Earlier this month, supporters of the BDS (Boycott, Divestment, Sanctions) movement scheduled a meeting at the prestigious Ecole normale superieure in Paris. When the school's administration canceled the meeting, there were news reports that Bernard-Henri Levy and Alain Finkielkraut had pressed for that action. Here, Levy responds to the charge, and goes on to say what he thinks of the BDS campaign.
 
 
Since it is necessary to spell things out, let's do so.

Obviously, I have never, directly or indirectly, pressured anyone to cancel a meeting in support of the partisans of the boycott of Israel, with Palestinian Leila Shahid, Frenchman Stephane Hessel and others scheduled to appear, at the Ecole normale superieure in Paris.

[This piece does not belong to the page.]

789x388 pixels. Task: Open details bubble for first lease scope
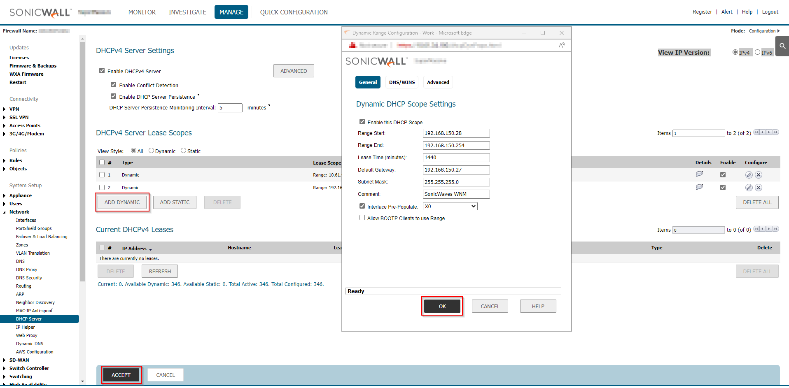tap(699, 174)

This would have been all the more absurd because, by nature and by conviction, I believe in the power of ideas and, even more, in that of the truth. In such circumstances, I am always in favor of debate, the clash of opinions, even the confrontation of convictions - hence, not of censure.

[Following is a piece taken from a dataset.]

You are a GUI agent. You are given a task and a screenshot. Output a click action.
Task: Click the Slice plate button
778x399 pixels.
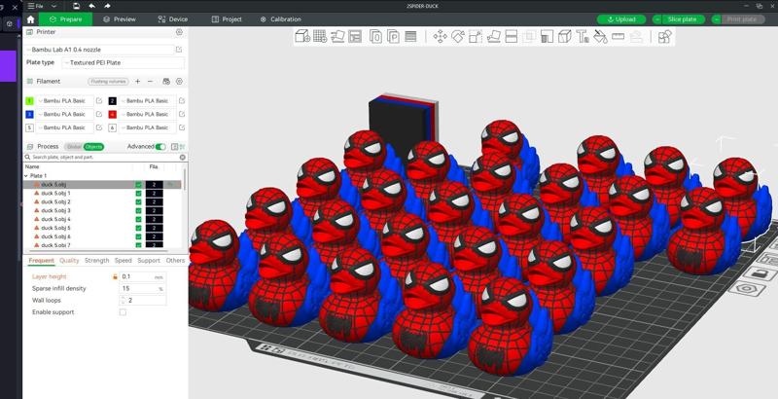coord(682,18)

And the fact is that, in this particular circumstance, that is to say in the matter of the BDS campaign that was to be the main subject of the Ecole normale meeting, I would have been more than happy to be able to present those who speak sincerely with facts and, basically, evidence that seems to have escaped them: namely, that we are faced here with a skillfully orchestrated but calumnious, bellicose, anti-democratic and, in a word, despicable campaign.

Why?

First, because one boycotts totalitarian regimes, not democracies. One can boycott Sudan, guilty of the extermination of part of the population of Darfur. One can boycott China, guilty of massive violations of human rights in Tibet and elsewhere. One can and should boycott the Iran that is oppressing Sakineh and Jafar Panahi - a country whose leaders have become deaf to the language of common sense and compromise. One can even imagine, as we once did with regard to the fascist generals' Argentina or Brezhnev's USSR, boycotting those Arab regimes whose citizens' freedom of expression is forbidden, and punished, if necessary, with blood.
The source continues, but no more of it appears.